If you want people to accept something then the last thing you do is associate it with taxation. However, fear of becoming unpopular has led to politicians doing just that. Instead of telling people what they don't want to hear – that their lifestyle is built on unsustainable foundations and that big changes will have to be made – ministers would rather pretend that the only difference between stopping climate change and business as usual is turning our televisions off standby and paying a few extra pounds for a flight to Rome.
But the public is not as stupid as the politicians think. They've noticed the disconnect between talk of global ecological disaster and a slight increase in taxes. It's worrying that the How to Solve Climate Change handbook seems to be empty, except for the phrase "increase taxes" scrawled on every page in the chancellor's handwriting. Meanwhile the government is doing everything it can to keep us polluting, encouraging airports all over the UK to grow as fast as they can pour the concrete and allowing adverts pushing unnecessary flights to grow alongside every high street.
You can't discourage flying with one hand and promote it with the other without being rightly labelled a hypocrite. How is the public, up to their eyeballs in loft insulation and recycling boxes, to react to reductions from every other sector because the aviation industry wants extra runways at Heathrow and Stansted? How can you take this government's claims to be serious about tackling climate change when you can't leave your house without a billboard inducing you to splash out on a plane ticket? Even Ed Miliband – the person who is supposed to be sorting this mess out – doesn't see anything wrong with supporting taxes on air travel while declaring that a bigger airport in his constituency would be great for the economy.
If something is wrong, then we should do everything we can to stop it. If ministers believe in climate change, they need to stop relying on taxes and start taking action.
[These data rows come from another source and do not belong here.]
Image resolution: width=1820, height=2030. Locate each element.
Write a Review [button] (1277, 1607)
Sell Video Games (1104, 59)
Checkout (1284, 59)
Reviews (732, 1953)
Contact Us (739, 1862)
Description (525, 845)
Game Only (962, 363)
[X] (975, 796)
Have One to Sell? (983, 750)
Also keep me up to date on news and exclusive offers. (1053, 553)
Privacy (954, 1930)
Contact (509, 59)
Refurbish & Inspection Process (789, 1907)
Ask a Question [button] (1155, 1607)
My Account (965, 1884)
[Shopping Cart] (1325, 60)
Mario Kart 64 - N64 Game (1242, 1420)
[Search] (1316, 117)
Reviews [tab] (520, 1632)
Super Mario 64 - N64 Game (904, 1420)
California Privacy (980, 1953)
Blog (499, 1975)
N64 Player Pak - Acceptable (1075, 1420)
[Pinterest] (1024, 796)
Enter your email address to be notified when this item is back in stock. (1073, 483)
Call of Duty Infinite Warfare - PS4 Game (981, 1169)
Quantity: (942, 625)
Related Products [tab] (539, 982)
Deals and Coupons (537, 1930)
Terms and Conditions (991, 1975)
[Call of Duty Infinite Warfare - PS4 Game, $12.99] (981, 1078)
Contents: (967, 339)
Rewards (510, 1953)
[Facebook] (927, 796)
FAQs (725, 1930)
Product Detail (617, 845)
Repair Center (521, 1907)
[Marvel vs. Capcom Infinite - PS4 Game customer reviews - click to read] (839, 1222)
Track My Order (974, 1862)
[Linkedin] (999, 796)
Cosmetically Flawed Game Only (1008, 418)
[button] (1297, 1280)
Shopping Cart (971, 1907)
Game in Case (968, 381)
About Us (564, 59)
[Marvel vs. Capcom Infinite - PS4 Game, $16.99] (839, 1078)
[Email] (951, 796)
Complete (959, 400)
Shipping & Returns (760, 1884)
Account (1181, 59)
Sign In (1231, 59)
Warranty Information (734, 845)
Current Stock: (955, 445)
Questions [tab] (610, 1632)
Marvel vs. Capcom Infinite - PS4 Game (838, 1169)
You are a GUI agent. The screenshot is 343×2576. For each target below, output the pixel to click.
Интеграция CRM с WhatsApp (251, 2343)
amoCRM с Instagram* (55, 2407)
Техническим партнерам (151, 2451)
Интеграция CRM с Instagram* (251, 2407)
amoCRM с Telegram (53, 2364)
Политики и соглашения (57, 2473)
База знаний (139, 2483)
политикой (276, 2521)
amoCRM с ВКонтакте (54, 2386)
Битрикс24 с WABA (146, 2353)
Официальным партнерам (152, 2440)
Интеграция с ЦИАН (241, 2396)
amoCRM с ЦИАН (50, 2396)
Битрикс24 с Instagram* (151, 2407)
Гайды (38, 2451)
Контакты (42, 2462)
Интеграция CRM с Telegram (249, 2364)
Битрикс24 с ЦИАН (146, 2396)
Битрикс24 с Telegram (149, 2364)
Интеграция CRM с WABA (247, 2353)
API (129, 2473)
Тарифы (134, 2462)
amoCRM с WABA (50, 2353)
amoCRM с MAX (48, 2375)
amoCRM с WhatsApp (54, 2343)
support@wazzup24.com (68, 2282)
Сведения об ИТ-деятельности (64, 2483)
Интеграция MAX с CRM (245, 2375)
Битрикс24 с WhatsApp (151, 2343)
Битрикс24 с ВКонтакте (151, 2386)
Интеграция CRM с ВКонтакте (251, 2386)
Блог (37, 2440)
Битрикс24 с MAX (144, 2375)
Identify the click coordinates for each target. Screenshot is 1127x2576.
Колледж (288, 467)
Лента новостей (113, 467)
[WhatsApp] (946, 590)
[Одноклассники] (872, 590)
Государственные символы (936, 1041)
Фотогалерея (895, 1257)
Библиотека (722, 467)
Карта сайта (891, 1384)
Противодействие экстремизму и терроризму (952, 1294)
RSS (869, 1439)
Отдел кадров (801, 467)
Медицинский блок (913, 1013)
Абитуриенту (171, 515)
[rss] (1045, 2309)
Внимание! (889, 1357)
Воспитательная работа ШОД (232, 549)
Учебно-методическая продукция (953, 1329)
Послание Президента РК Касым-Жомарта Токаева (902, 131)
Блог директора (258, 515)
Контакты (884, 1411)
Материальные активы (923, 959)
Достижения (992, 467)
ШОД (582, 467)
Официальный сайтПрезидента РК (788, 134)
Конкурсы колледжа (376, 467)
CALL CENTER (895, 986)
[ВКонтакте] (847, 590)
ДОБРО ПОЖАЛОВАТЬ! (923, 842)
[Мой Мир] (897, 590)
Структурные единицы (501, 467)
If flying is bad for the environment (and at 13% of our climate impact, I think it's safe to say that it is) then we need to be flying less and closing down some of our runways, not being charged a little bit more to make up for all the flying we're doing.
When every square foot of public space is plastered with adverts for cheap flights and communities are being bulldozed to make way for new runways, whacking a tenner on a return trip to Europe isn't strong leadership. Is that really how Labour wants its climate change strategy to be remembered: not for a bang, but a whimper?